L'image SEM vue de dessus des nanotiges de ZnO (a ), ZnO/Cu₂ O (pH 12, 20 min) hétérojonction (b ), Cu₂ O (pH 12, 20 min) (c ), et Cu₂ Hétérojonction O (pH 12, 20 min)/ZnO (d )

L'image SEM vue de dessus de ZnO/Cu₂ O (pH 10, 20 min) hétérojonction (a ), ZnO/Cu₂ O (pH 10, 40 min) hétérojonction (b ), Cu₂ Hétérojonction O (pH 10, 20 min)/ZnO (c ), Cu₂ Hétérojonction O (pH 10, 40 min)/ZnO (d ), Cu₂ O (pH 10, 20 min) (e ), et Cu₂ O (pH 10, 40 min) (f )

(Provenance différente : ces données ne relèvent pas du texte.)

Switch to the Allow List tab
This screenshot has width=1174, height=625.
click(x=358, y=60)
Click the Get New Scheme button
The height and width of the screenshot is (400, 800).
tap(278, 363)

Deuxièmement, ZnO, CuSCN, ZnO/CuSCN et CuSCN/ZnO sont préparés pour la dégradation photocatalytique de MO. Deux nanostructures CuSCN différentes, des structures de type prisme hexagonal (3D) et des nanofils (NW), sont préparées par la méthode d'électrodéposition. La figure 4 montre l'image SEM vue de dessus de l'hétérojonction ZnO/CuSCN (3D) (a), de l'hétérojonction ZnO/CuSCN (NWs) (b), de l'hétérojonction CuSCN (3D)/ZnO (c), de l'hétérojonction CuSCN (NWs)/ZnO ( d), CuSCN (3D) (e) et CuSCN (NWs) (f). Fichier supplémentaire 1 :La figure S3 montre la vue en coupe de ces six structures. Les structures CuSCN (3D) et CuSCN (NWs) électrodéposées sur des nanotiges de ZnO sont plus denses que celles sur verre ITO, comme le montrent les Fig. 4a et b. Les nanotiges de ZnO sous les structures CuSCN (3D) sont partiellement gravées par la solution de réaction CuSCN avec un pH érosif de 1,5, comme le montrent la figure 4a et le fichier 1 supplémentaire :figure S3(a). Les nanotiges de ZnO sous les structures CuSCN (NWs) sont principalement gravées par la solution réactionnelle CuSCN avec un pH de 1,5, mais le contour des nanotiges de ZnO est maintenu après l'électrodéposition des structures CuSCN (NWs), comme le montre la Fig. 4b et le fichier supplémentaire 1 :Figure S3(b). Le CuSCN (3D) sur les nanotiges de ZnO est beaucoup plus intensif que les structures CuSCN (NWs) sur les nanotiges de ZnO, et les nanotiges de ZnO sous les structures CuSCN (NWs) disparaissent presque en ne restant que le vestige du prisme hexagonal de ZnO. Les nanotiges de ZnO préparées sur la couche de CuSCN sont plus compactes que les nanotiges de ZnO cultivées sur du verre ITO, et le diamètre et la longueur des nanotiges de ZnO cultivées sur CuSCN sont plus petites que les nanotiges de ZnO cultivées sur du verre ITO en raison du point de nucléation différent , comme le montrent les Fig. 4c et d. Les structures CuSCN (3D) et CuSCN (NWs) préparées par la méthode d'électrodéposition sur verre ITO sont orientées avec une densité élevée et presque verticale par rapport au substrat avec un diamètre d'environ 100 nm et 80 nm, respectivement, comme le montrent les Fig. 4e et f.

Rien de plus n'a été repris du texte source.